Exercise brief: Copy task for the material below: print the line with "The height and" and every line after it to the end, exactly as written, without the pictures.

Input data:
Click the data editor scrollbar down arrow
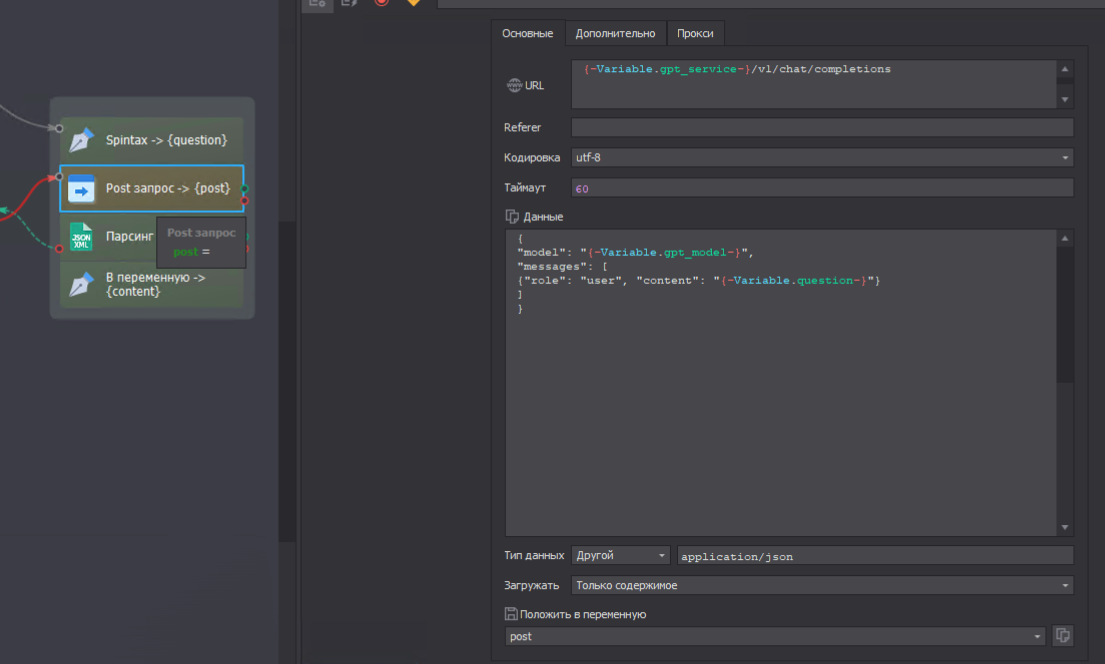This screenshot has height=664, width=1105. (1065, 527)
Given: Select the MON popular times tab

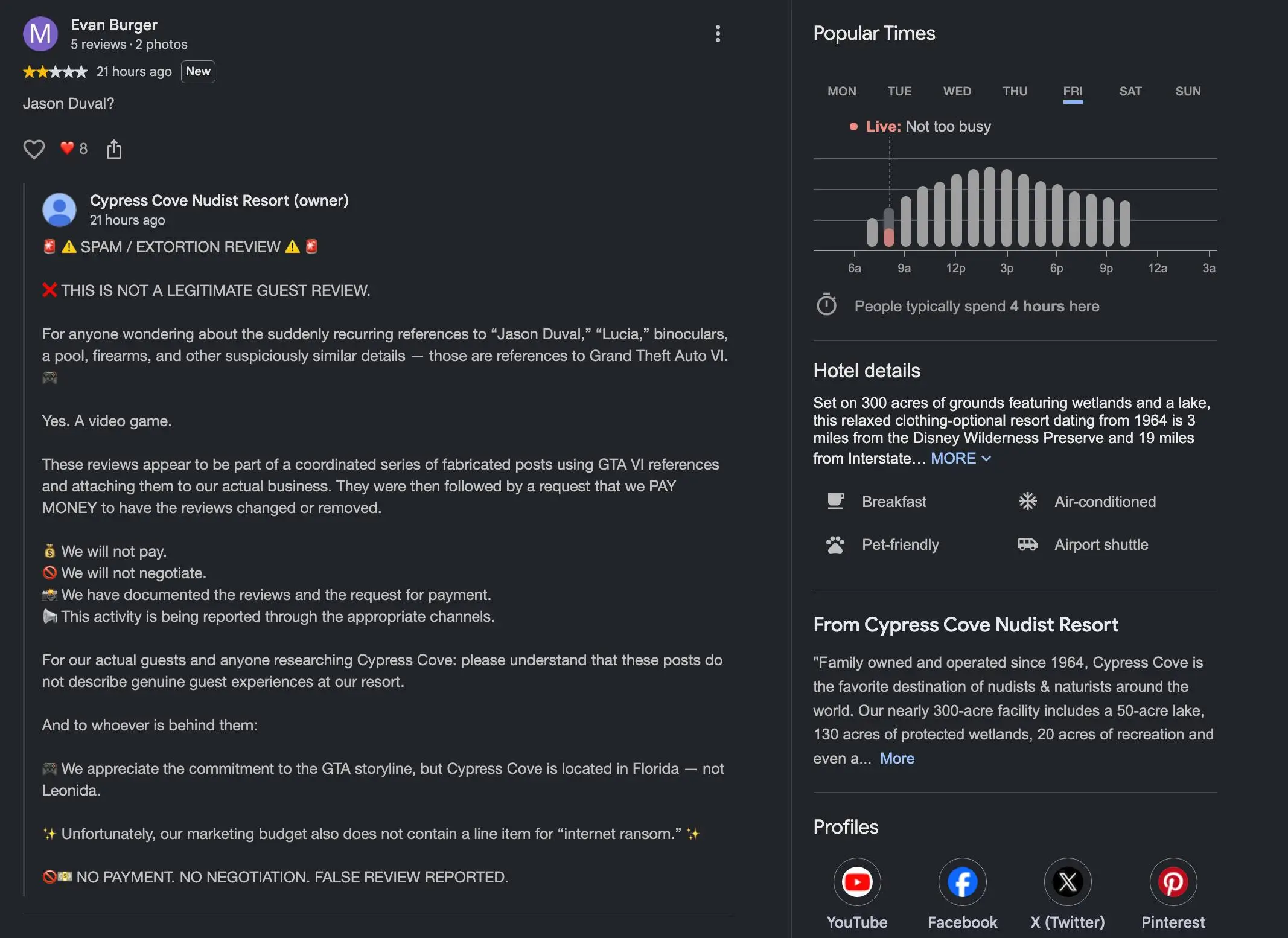Looking at the screenshot, I should coord(842,91).
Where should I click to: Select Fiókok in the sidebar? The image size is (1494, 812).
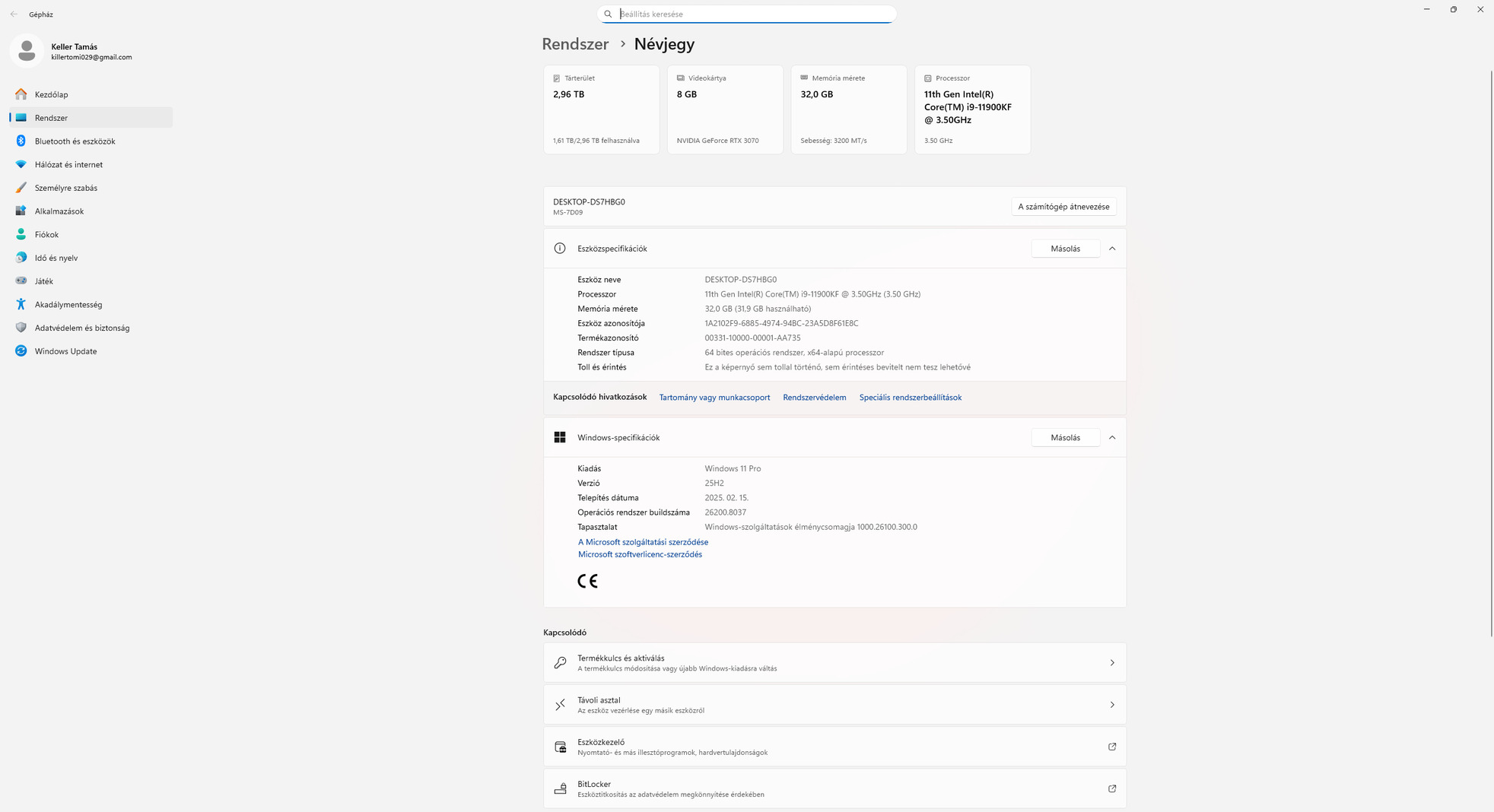pos(46,234)
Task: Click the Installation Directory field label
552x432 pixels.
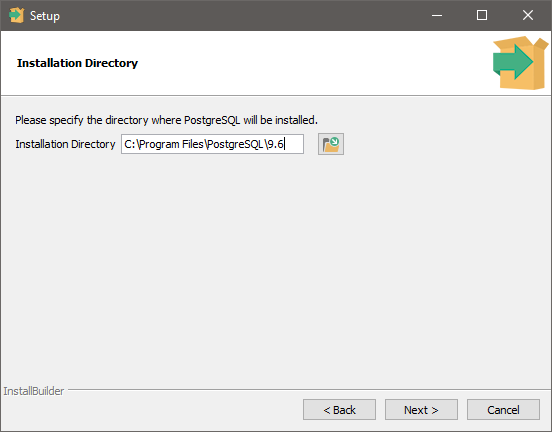Action: (x=65, y=144)
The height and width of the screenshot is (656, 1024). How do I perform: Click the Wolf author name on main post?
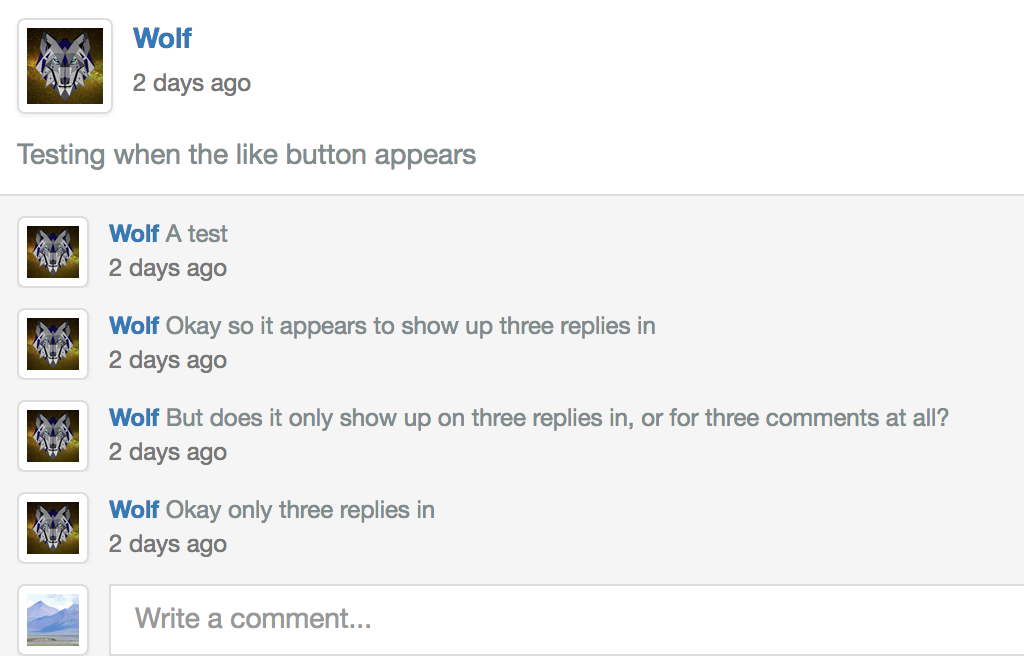point(163,38)
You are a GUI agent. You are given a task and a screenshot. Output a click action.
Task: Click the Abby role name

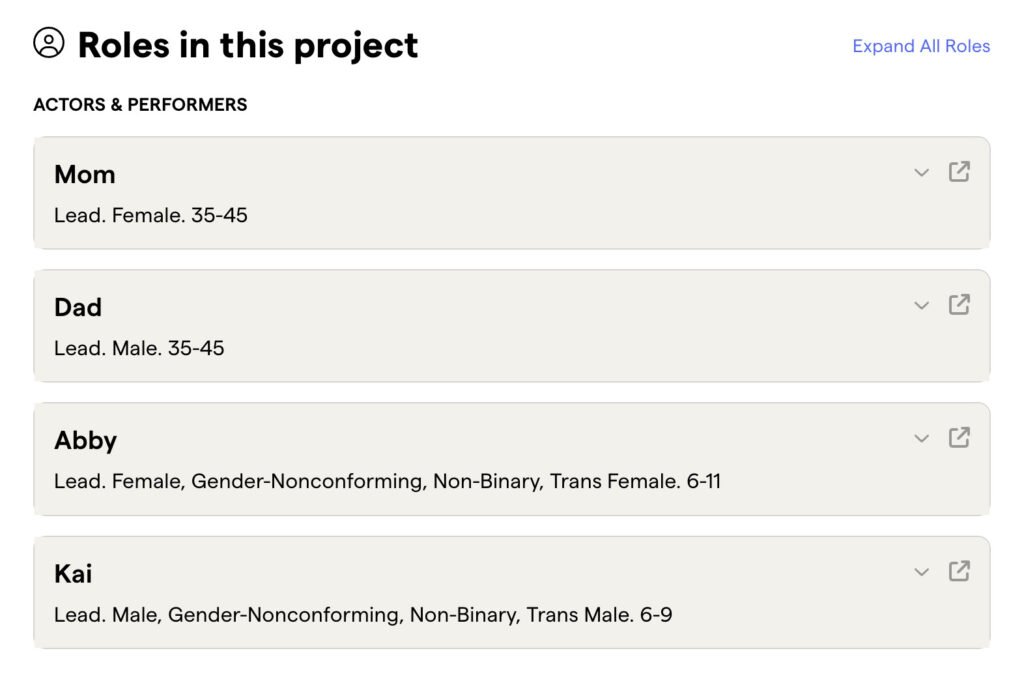pos(86,440)
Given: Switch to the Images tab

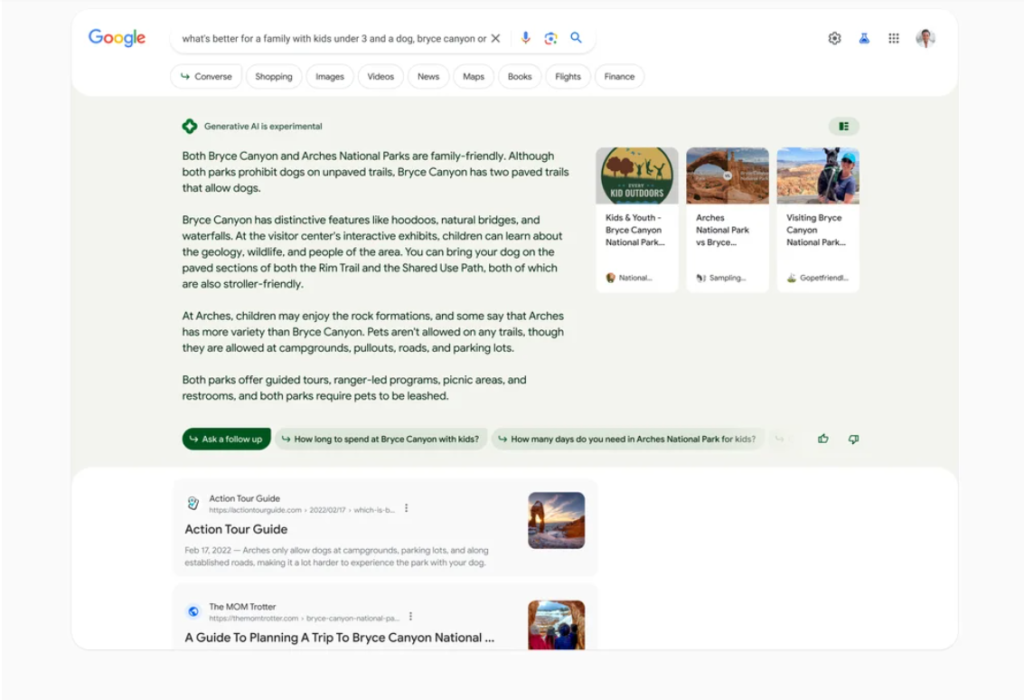Looking at the screenshot, I should point(330,76).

Final answer:
The height and width of the screenshot is (656, 1024). How do I perform: Click the Wolf author name on main post?
point(163,38)
You are a GUI agent. You are given a task and a screenshot. Output a click action.
Task: Click the Abby role name

pos(86,440)
Given: Switch to the Images tab

Looking at the screenshot, I should point(330,76).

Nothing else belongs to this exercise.